§ **MATERIAL PROVIDED**
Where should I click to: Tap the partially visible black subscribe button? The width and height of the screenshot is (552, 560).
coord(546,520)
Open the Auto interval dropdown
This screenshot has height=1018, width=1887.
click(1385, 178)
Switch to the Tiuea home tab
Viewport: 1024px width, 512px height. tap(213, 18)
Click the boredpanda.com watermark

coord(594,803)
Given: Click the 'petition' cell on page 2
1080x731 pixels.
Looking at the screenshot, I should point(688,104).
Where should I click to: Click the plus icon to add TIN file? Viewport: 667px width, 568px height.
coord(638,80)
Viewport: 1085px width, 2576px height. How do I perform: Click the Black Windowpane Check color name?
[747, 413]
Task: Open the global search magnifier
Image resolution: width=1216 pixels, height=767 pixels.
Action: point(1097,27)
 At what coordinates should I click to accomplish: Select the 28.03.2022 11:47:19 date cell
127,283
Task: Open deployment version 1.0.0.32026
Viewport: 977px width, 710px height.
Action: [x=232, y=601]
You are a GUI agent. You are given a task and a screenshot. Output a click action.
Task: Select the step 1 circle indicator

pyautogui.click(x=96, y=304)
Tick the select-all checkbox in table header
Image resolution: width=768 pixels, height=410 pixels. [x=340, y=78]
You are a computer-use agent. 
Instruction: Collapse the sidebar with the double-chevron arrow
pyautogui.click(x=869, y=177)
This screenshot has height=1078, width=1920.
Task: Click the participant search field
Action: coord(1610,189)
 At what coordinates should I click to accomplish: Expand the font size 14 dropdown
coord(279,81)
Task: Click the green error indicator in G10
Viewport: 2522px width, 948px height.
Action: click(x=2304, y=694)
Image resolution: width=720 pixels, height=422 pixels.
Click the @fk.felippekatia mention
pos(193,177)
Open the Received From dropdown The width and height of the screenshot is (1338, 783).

§ **GOAL OF THE EXERCISE**
All lines from the one holding "Open the Auto interval dropdown" through the end of the entries need to be given again exactly. Leave out the others.

§ **FINISHED TASK**
Open the Auto interval dropdown
This screenshot has height=1018, width=1887.
click(1385, 178)
Switch to the Tiuea home tab
Viewport: 1024px width, 512px height. tap(213, 18)
Click the boredpanda.com watermark

coord(594,803)
Given: Click the 'petition' cell on page 2
1080x731 pixels.
Looking at the screenshot, I should point(688,104).
Where should I click to: Click the plus icon to add TIN file? Viewport: 667px width, 568px height.
coord(638,80)
Viewport: 1085px width, 2576px height. How do I perform: Click the Black Windowpane Check color name?
[747, 413]
Task: Open the global search magnifier
Image resolution: width=1216 pixels, height=767 pixels.
Action: point(1097,27)
 At what coordinates should I click to accomplish: Select the 28.03.2022 11:47:19 date cell
127,283
Task: Open deployment version 1.0.0.32026
Viewport: 977px width, 710px height.
Action: [x=232, y=601]
You are a GUI agent. You are given a task and a screenshot. Output a click action.
Task: Select the step 1 circle indicator

pyautogui.click(x=96, y=304)
Tick the select-all checkbox in table header
Image resolution: width=768 pixels, height=410 pixels. [x=340, y=78]
You are a computer-use agent. 
Instruction: Collapse the sidebar with the double-chevron arrow
pyautogui.click(x=869, y=177)
This screenshot has height=1078, width=1920.
Task: Click the participant search field
Action: coord(1610,189)
 At what coordinates should I click to accomplish: Expand the font size 14 dropdown
coord(279,81)
Task: Click the green error indicator in G10
Viewport: 2522px width, 948px height.
Action: click(x=2304, y=694)
Image resolution: width=720 pixels, height=422 pixels.
Click the @fk.felippekatia mention
pos(193,177)
Open the Received From dropdown The width and height of the screenshot is (1338, 783).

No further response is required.